■ DATASET RECORDS ■

==================================================

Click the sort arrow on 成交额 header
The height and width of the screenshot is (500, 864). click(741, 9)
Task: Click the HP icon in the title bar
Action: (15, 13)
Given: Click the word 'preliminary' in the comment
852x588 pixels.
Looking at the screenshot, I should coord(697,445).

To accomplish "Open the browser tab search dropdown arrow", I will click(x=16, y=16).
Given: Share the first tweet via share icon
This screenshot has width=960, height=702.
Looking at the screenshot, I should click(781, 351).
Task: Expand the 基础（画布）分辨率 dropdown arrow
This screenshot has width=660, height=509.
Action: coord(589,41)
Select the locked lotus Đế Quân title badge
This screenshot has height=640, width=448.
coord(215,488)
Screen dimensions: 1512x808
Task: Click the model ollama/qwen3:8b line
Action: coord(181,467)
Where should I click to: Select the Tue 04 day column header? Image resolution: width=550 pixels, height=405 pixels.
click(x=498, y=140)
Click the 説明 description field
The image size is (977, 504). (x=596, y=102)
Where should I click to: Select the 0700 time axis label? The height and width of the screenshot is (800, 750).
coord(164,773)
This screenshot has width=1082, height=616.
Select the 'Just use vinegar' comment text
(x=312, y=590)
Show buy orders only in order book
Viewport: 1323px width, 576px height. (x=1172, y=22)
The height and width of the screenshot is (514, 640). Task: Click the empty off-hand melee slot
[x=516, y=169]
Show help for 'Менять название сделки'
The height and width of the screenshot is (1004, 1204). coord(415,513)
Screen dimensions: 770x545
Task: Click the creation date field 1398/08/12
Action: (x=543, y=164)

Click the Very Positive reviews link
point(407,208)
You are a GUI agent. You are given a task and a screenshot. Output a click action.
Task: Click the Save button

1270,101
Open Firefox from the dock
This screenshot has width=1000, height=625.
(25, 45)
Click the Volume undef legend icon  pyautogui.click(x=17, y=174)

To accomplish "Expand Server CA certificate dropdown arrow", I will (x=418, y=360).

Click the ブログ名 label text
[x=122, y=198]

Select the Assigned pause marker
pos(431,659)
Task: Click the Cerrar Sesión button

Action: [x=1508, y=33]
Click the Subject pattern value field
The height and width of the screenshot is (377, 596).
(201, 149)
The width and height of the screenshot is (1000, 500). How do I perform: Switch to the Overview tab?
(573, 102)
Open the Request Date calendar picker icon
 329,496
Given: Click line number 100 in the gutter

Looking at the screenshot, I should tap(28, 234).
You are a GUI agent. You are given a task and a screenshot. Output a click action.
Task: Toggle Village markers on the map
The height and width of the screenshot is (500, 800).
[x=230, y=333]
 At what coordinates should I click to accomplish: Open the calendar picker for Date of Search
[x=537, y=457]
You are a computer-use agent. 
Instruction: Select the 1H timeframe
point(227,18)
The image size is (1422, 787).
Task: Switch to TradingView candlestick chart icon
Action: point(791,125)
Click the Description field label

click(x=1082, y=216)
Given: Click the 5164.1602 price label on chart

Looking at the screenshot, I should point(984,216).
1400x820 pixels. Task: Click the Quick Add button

==================================================

■ YOUR OBJECTIVE ■
All that belongs in the answer is the run of lines above from the line containing "The height and width of the screenshot is (377, 596)." through the line containing "You are a computer-use agent.", exactly as written.

■ EXPECTED ANSWER ■
The height and width of the screenshot is (377, 596).
(201, 149)
The width and height of the screenshot is (1000, 500). How do I perform: Switch to the Overview tab?
(573, 102)
Open the Request Date calendar picker icon
 329,496
Given: Click line number 100 in the gutter

Looking at the screenshot, I should tap(28, 234).
You are a GUI agent. You are given a task and a screenshot. Output a click action.
Task: Toggle Village markers on the map
The height and width of the screenshot is (500, 800).
[x=230, y=333]
 At what coordinates should I click to accomplish: Open the calendar picker for Date of Search
[x=537, y=457]
You are a computer-use agent. 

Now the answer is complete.